Ticaretin ardından en önemli işbirliği, eğitim sektöründe oluyor. Bakü’deki Milli Müdafa Üniversitesi ile İstanbul’daki Milli Savunma Üniversitesi arasındaki güçlü işbirliği, iki ülke arasında çok anlamlı neticeler veriyor. İki kurum arasındaki müfredat işbirliği ise iki ordunun yapısal olarak benzerliğini, Türk modelinin benimsenmesini ve savunma sanayindeki gücünü ortaya çıkaracak.   

 

*           *           *

 

Diğer taraftan, Azerbaycan Türkiye Üniversitesi’nin YÖK ile Azerbaycan İlim ve Tahsil Nazırlığı arasında imzalanan bir mutabakat zaptıyla kuruluş sürecinin başlatılması, eğitim alanında yeni bir aşamaya geçileceğinin işaretidir.

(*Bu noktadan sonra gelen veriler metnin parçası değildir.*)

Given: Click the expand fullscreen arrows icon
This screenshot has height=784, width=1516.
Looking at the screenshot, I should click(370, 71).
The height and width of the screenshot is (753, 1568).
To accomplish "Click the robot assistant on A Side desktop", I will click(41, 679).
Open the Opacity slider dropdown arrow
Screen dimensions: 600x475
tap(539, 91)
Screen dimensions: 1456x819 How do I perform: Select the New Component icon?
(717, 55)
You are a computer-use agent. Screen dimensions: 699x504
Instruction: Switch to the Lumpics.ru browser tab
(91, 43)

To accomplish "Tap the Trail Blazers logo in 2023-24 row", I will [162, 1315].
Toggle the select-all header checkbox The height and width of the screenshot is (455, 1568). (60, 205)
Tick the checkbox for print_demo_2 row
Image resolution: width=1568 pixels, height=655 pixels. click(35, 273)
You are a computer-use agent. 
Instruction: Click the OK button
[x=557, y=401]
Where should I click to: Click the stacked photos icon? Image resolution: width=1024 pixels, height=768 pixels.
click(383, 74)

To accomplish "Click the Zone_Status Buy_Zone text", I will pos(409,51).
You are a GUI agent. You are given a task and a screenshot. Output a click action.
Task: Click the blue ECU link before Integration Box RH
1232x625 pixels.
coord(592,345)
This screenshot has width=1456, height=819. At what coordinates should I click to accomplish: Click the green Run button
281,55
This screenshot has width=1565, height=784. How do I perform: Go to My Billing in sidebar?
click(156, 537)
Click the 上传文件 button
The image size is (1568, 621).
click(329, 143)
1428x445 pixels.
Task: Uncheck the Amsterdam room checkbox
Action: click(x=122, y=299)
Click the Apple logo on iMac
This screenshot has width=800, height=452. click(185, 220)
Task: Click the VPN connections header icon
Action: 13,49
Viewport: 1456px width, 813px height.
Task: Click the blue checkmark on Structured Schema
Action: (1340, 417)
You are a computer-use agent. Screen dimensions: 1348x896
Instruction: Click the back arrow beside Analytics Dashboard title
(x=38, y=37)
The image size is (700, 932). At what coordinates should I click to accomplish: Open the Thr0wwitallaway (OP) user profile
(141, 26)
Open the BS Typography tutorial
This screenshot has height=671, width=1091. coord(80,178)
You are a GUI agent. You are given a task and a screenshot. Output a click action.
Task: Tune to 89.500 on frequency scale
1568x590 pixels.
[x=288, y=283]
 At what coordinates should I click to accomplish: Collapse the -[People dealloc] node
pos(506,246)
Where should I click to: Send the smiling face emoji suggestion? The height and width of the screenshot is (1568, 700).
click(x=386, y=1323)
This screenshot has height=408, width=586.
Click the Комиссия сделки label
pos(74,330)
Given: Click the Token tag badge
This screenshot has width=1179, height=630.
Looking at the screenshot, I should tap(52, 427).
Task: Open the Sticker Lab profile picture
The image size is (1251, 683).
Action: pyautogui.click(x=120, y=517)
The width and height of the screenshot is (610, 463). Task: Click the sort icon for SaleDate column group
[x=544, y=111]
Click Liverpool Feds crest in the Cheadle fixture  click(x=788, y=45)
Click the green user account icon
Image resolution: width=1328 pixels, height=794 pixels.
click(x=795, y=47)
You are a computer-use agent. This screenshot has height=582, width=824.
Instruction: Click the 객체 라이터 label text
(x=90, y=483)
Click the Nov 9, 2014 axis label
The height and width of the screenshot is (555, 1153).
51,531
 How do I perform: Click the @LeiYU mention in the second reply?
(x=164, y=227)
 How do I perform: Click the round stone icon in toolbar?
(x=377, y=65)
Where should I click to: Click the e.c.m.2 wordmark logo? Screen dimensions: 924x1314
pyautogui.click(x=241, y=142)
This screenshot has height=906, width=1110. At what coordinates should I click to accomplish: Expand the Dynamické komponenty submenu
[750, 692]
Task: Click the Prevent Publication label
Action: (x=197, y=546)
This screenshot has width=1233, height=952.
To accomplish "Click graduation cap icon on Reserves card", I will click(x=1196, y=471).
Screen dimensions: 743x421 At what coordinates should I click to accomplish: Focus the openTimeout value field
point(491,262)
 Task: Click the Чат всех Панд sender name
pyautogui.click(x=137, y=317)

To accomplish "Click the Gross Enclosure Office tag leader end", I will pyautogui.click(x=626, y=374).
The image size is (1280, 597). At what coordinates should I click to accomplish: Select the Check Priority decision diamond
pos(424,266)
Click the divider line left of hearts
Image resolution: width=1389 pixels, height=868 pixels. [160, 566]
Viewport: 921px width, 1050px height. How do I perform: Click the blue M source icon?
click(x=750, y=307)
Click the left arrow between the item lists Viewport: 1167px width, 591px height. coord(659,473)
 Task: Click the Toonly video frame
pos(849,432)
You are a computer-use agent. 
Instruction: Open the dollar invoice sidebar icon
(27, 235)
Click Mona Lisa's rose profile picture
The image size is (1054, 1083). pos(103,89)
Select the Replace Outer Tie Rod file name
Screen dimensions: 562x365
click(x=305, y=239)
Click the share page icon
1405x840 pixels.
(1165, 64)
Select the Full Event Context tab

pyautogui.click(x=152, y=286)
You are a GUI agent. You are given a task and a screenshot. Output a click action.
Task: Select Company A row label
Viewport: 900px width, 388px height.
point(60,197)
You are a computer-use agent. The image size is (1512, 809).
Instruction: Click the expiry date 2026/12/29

Kuşkusuz bu üniversite modeli Ahmet Yesevi ve Manas Üniversitesi tecrübesinden hareketle üzerinde çalışılan yeni bir model olarak tasarlanmalı. Bu yolla Türkiye tecrübesinin aktarılarak Azerbaycan’ın insan kaynağının güçlendirmesine katkı sağlayacak bir anlayışla acilen kurulması gerektiğidir.

 

Bunlarla birlikte ülkemizin global eğitim kuruluşu Maarif Vakfımız, Bakü’de inşaatı bitmek üzere olan ikinci eğitim kampüsünü açmaya hazırlanıyor. Bu da Bakü-İstanbul hattının güçlenmesi anlamında önemli. Diğer taraftan, Türk Dünyası Bakü Atatürk Lisesi ve MEB’in Bakü Türk Anadolu Lisesi, yılların tecrübesiyle hizmete devam ediyor. Diyanet Vakfı Bakü Türk Lisesi Azerbaycan’ın en nitelikli ve gözde bir okulu olarak çalışmalarına devam ettiğini, mezunlarının hem ülkemiz üniversitelerine hem de MİT gibi dünyanın en seçkin üniversitelerine gidebildiğini, okulu ziyaretimizde gururla öğrenmiş olduk.

 

Netice-i kelam; Türkiye ve Azerbaycan’ın iki gardaş liderinin aşkla oluşturdukları müşterek işbirliği zeminini iyi değerlendirmek, ortak geleceğimiz açısından son derece stratejik mahiyet arzeder. Özellikle eğitim üzerinden siyasetimizi, ticaretimizi geliştirerek İstanbul-Bakü hattını güçlendiren anlayış önemli. Siyasetten gelen bir büyükelçinin vazife yapıyor olması da ayrı bir kazanımdır.